This is the simple but unorthodox premise that Pulitzer Prize–winning author Douglas Hofstadter and French psychologist Emmanuel Sander defend in their new work. Hofstadter has been grappling with the mysteries of human thought for over thirty years. Now, with his trademark wit and special talent for making complex ideas vivid, he has partnered with Sander to put forth a highly novel perspective on cognition.

We are constantly faced with a swirling and intermingling multitude of ill-defined situations. Our brain’s job is to try to make sense of this unpredictable, swarming chaos of stimuli. How does it do so? The ceaseless hail of input triggers analogies galore, helping us to pinpoint the essence of what is going on. Often this means the spontaneous evocation of words, sometimes idioms, sometimes the triggering of nameless, long-buried memories.

Why did two-year-old Camille proudly exclaim, “I undressed the banana!”? Why do people who hear a story often blurt out, “Exactly the same thing happened to me!” when it was a completely different event? How do we recognize an aggressive driver from a split-second glance in our rearview mirror? What in a friend’s remark triggers the offhand reply, “That’s just sour grapes”? What did Albert Einstein see that made him suspect that light consists of particles when a century of research had driven the final nail in the coffin of that long-dead idea?

The answer to all these questions, of course, is analogy-making—the meat and potatoes, the heart and soul, the fuel and fire, the gist and the crux, the lifeblood and the wellsprings of thought. Analogy-making, far from happening at rare intervals, occurs at all moments, defining thinking from top to toe, from the tiniest and most fleeting thoughts to the most creative scientific insights.

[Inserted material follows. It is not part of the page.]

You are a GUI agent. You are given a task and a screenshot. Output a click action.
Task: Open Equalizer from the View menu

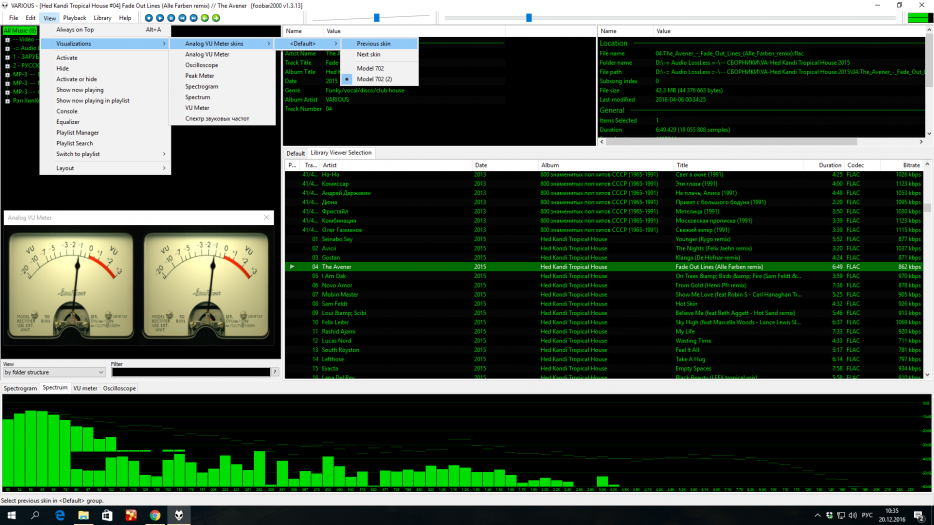point(67,122)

Like Gödel, Escher, Bach before it, Surfaces and Essences will profoundly enrich our understanding of our own minds. By plunging the reader into an extraordinary variety of colorful situations involving language, thought, and memory, by revealing bit by bit the constantly churning cognitive mechanisms normally completely hidden from view, and by discovering in them one central, invariant core—the incessant, unconscious quest for strong analogical links to past experiences—this book puts forth a radical and deeply surprising new vision of the act of thinking.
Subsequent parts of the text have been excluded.